The major-party candidates have earned the citizenry’s derision. The third-party alternative has run a more exemplary race yet does not qualify as a suitable option. We cannot in good conscience endorse a candidate for governor. This does not gladden us. Circumstance has brought us to this pass. This marks, we believe, the first time in modern Virginia that The Times-Dispatch has not endorsed a gubernatorial nominee.
Anytime there's a noteworthy endorsement or, in this case, non-endorsement, we like to roll out the Fix Endorsement Hierarchy -- our look at which endorsements matter, which don't and how they all fit together.
On its face, the RTD op-ed is a clear example of a non-endorsement endorsement. (For a full list of every category in the Fix Endorsement Hierarchy, scroll to the bottom of this page.) You could also call this the you-say-it-best-when-you-say-nothing-at-all endorsement because in not endorsing in the race, the RTD is making its views on the contest quite clear.

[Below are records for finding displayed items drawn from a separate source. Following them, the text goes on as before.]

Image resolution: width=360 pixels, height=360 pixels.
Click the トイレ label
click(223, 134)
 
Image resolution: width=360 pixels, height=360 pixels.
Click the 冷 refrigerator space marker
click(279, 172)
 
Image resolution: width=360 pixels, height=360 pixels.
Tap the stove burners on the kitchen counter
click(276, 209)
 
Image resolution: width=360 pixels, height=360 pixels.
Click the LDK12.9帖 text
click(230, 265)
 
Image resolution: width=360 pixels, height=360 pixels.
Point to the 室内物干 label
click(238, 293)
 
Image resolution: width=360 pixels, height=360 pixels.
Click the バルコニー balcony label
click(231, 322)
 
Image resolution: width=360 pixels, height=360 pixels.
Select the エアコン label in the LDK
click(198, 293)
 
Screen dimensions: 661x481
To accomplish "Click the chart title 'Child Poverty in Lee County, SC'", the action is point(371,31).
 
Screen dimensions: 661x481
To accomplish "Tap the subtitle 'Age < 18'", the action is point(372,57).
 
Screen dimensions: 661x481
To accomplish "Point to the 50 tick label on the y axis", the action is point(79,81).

Here's why: The Times-Dispatch editorial board is reliably conservative. In 2009, they endorsed then-Attorney General Bob McDonnell (R). The RTD endorsed Mitt Romney in the 2012 presidential campaign. The paper endorsed John McCain in the 2008 presidential race. In short, its editorial board reliably backs GOP candidates. Which means its non-endorsement is rightly read as a negative commentary on the candidacy of state Attorney General Ken Cuccinelli.
Just in case you missed that memo, the RTD drives the point home with a slashing rhetorical assault on Cuccinelli's work to change the nomination process from a primary to a convention, which virtually ensured that the most conservative candidate (him) would win the Republican nomination. "The expression of raw power would have delighted sachems of Tammany Hall," wrote the editorial board. "Virginia does not welcome an in-your-face governor." (You can bet that last line will wind up in an ad for Democrat Terry McAuliffe sometime very soon.)
In short, Cuccinelli lost by not winning. The seeming neutrality of the RTD's decision to stay out of the race isn't neutral at all. It takes an expected validator for Cuccinelli off the table.
Is this make or break for Cuccinelli? Absolutely not. As we have long noted when it comes to endorsements, most don't matter. This one may matter more than most, however, because it plays into the idea -- long forwarded by McAuliffe and his allies -- that even many loyal Republicans can't support Cuccinelli.
The Fix Endorsement Hierarchy (ranked in order of influence)
* The Symbolic Endorsement: Former Florida governor Jeb Bush endorsing Mitt Romney for president.
* The National Endorsement: Former Minnesota governor Tim Pawlenty for Romney.
* The In-State Statewide Endorsement: Florida Gov. Charlie Crist throwing his support to Sen. John McCain just before the Sunshine State presidential primary in 2008.
* The Celebrity Endorsement: Chuck Norris for Huckabee in 2008; Oprah for Obama.
* The Newspaper Endorsement: The Washington Post endorsing state Sen. Creigh Deeds in the 2009 Virginia Democratic gubernatorial primary.
* Out-of-State Statewide Endorsement: South Carolina Sen. Jim DeMint endorsing former Florida state House speaker Marco Rubio in the 2010 Senate primary.
* The What Goes Around Comes Around Endorsement: Former New York City mayor Rudy Giuliani endorsing Rubio.
* The Obligatory Endorsement: George W. Bush endorsing McCain’s presidential bid in 2008.
* The “Me for Me” Endorsement: Former senator Chuck Hagel (R-Neb.) endorsing Pennsylvania Rep. Joe Sestak (D) in his 2010 Senate campaign.
* The Non-Endorsement Endorsement: Louisiana Gov. Bobby Jindal (R) passing on an endorsement of Sen. David Vitter (R) in his 2010 reelection bid.
* The Backfire Endorsement: Former vice president Al Gore endorsing former Vermont governor Howard Dean in the 2004 presidential race.
* The Pariah Endorsement: Jailed former congressman Randy “Duke” Cunningham backing Newt Gingrich.